- Is Claude Code better than Cursor?
- Neither is universally better — they are different shapes. Claude Code is an agentic tool that lives in your terminal and is strong at multi-step, autonomous edits; Cursor is a full IDE (a VS Code fork) that is strong for visual, in-editor work across a large codebase. Our hands-on scores are still being finalised; the comparison table above lays out the factual differences so you can choose by workflow.
- Can I use Cursor and Claude Code together?

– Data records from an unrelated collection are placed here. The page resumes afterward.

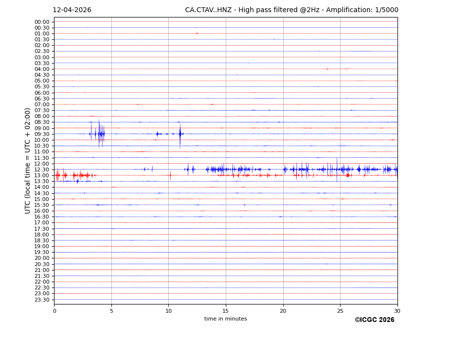Click the x-axis tick label 5
The image size is (451, 338).
click(111, 311)
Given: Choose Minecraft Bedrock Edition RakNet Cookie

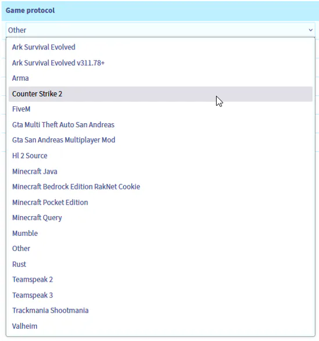Looking at the screenshot, I should click(x=160, y=187).
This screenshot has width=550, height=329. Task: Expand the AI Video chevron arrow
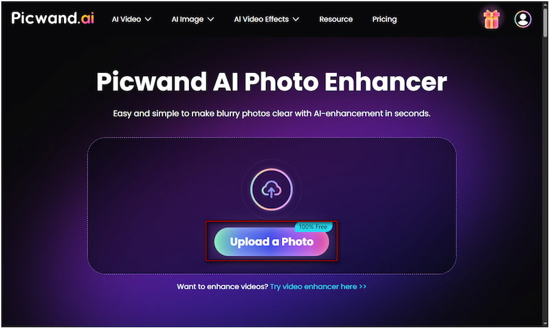[x=148, y=19]
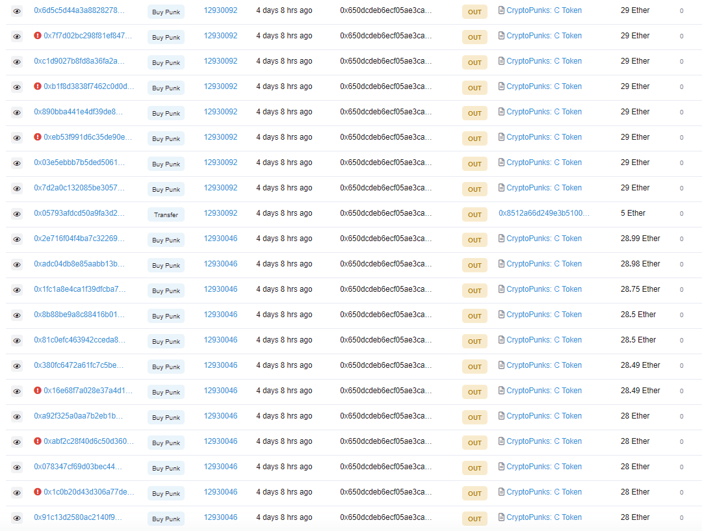Click eye icon for transaction 0x91c13d2580ac2140f9
Viewport: 702px width, 531px height.
tap(17, 518)
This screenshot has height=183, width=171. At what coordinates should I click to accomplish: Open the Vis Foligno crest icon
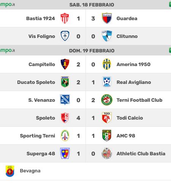tap(65, 36)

- Yes, and many developers do. A common setup is to run Claude Code in the terminal for agentic, multi-file tasks while keeping Cursor open as the editor for review and quick edits. They are not mutually exclusive — they overlap but solve slightly different parts of the workflow.
- Cursor vs Claude Code: which is cheaper?
- It depends on usage. Cursor has a free Hobby tier and a Pro plan from about $20/month. Claude Code is included with Claude Pro/Max subscriptions or billed through API usage, so heavy automated use can cost more than a flat IDE subscription. Always confirm current pricing on each vendor’s site before committing.
- Do Cursor and Claude Code support MCP?
- Yes. Both support the Model Context Protocol (MCP), so you can connect external tools, data sources and servers to the assistant. MCP was created by Anthropic, and Cursor added MCP client support as well.
- Which is better for beginners?
- If you are new to coding tools, Cursor’s IDE will feel more familiar because it is based on VS Code, with a visual interface for accepting changes. Claude Code is terminal-first, which is powerful but assumes some comfort with the command line. Beginners building a first project often start in Cursor or a browser builder, then add Claude Code later.